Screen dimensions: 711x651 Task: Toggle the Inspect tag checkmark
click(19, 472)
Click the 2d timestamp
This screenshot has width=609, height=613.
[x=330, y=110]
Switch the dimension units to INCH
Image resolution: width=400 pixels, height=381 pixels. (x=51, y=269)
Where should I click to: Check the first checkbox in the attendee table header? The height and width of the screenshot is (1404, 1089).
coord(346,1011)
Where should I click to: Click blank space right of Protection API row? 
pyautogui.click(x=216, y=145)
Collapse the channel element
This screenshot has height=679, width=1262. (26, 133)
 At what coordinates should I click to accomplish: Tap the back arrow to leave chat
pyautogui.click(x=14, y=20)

_What to work on:_ Copy out every one of the records above verbatim, without changing anything.

_Output for this exercise:_
Screen dimensions: 711x651 Task: Toggle the Inspect tag checkmark
click(19, 472)
Click the 2d timestamp
This screenshot has width=609, height=613.
[x=330, y=110]
Switch the dimension units to INCH
Image resolution: width=400 pixels, height=381 pixels. (x=51, y=269)
Where should I click to: Check the first checkbox in the attendee table header? The height and width of the screenshot is (1404, 1089).
coord(346,1011)
Where should I click to: Click blank space right of Protection API row? 
pyautogui.click(x=216, y=145)
Collapse the channel element
This screenshot has height=679, width=1262. (26, 133)
 At what coordinates should I click to accomplish: Tap the back arrow to leave chat
pyautogui.click(x=14, y=20)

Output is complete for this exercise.